Taylor: We’re not trying to be kickin’ rocks, squashin’ water, and spittin’ in the wind, that doesn’t get you anywhere. We’re out here having a blast traveling, writing, and recording. It’s hard enough, might as well have some fun with it!
4) Being a Dallas-based group, we’d love it if you could share some of your thoughts on the North Texas music scene — its influence on your music, etc.
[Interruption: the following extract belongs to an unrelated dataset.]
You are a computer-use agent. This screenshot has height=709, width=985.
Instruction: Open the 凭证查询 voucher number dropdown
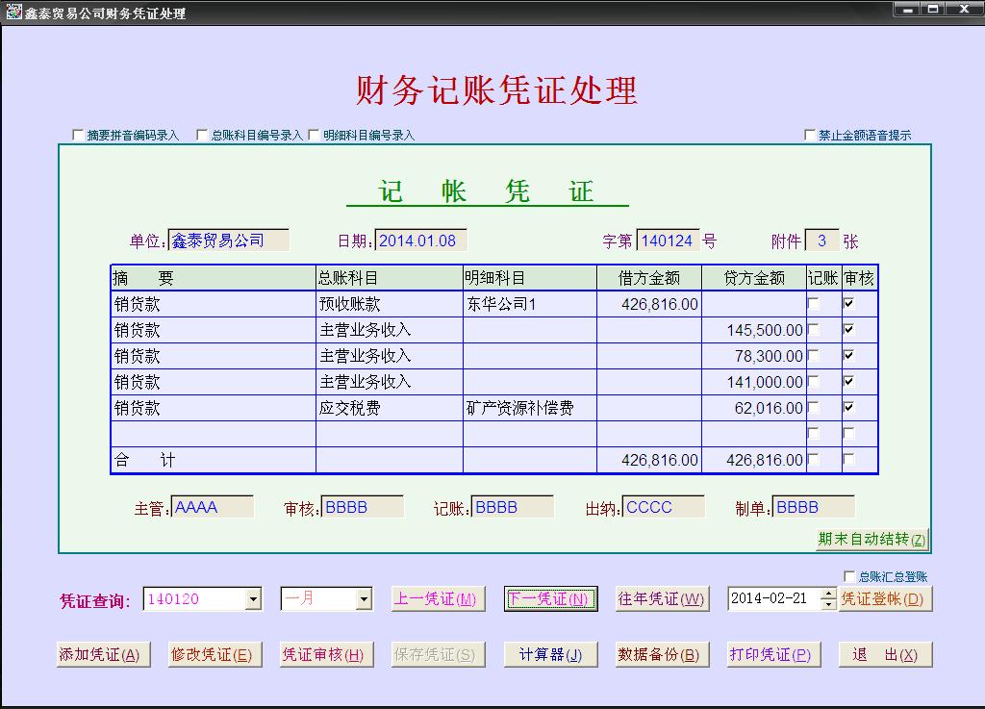[x=256, y=598]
John: We grew up with Funland, Tripping Daisy, Hagfish, Rev. Horton Heat, and Toadies’ posters on our walls. I somewhat remember the first Edgefest I went to was when I was like 12 years old and Tripping Daisy was the headliner. A local band was headlining a huge show over Violent Femmes and Crowded House! Anything was possible then. The list of local groups that influenced me is way too long – but the music scene in Dallas truly created us. I mean I had a fake ID just to say I was 17 so I could get into Trees and see Course of Empire! Deep Ellum had a lull, but it’s so awesome to see it back and bustling.
Taylor: The Deep Ellum music scene back then shaped and inspired me so much, and that’s why we have been so keen on tryin’ to keep that energy alive through the years. So many great bands and musicians are roaming our metroplex streets, working behind bars, serving food and it’s with the fan’s support that they can take that dream to the next level while helping Dallas to continue to establish itself as one of the nation’s most valuable music scenes.
5) Favorite North Texas hangout spots/venues?
Talyor: Dang, this might be a long one. I’m sure we both agree : Lakewood Landing, Cock’n’Bull, Libertine, AllGood Cafe, Twilight Lounge, Dan’s Silverleaf…
John: Let’s not forget about Granada, Lola’s, Vickery Park, Cosmos, Post Time…
Taylor: … Pour House, Dubliner, Magnolia Motor Lounge, Gold Rush, Starplex, of course.
John: … Kellers, El Fenix, Henks, Good Friend, Tacos Y Mas, Blue Goose… wait, are we talking about food? I’m hungry.
6) What’s next for you guys after the album release?
Taylor : Tour! We’re gonna start a heavy national tour after our appearance at Steamboat MusicFest in January 2016. It’s hard to get everywhere we want to go, turns out 365 days just isn’t enough. So we’ll go from border to border, coast to coast, jump the pond, and do it all over again until it’s time to put out another album. It’s what we do.
John : You mean we gotta like do stuff too?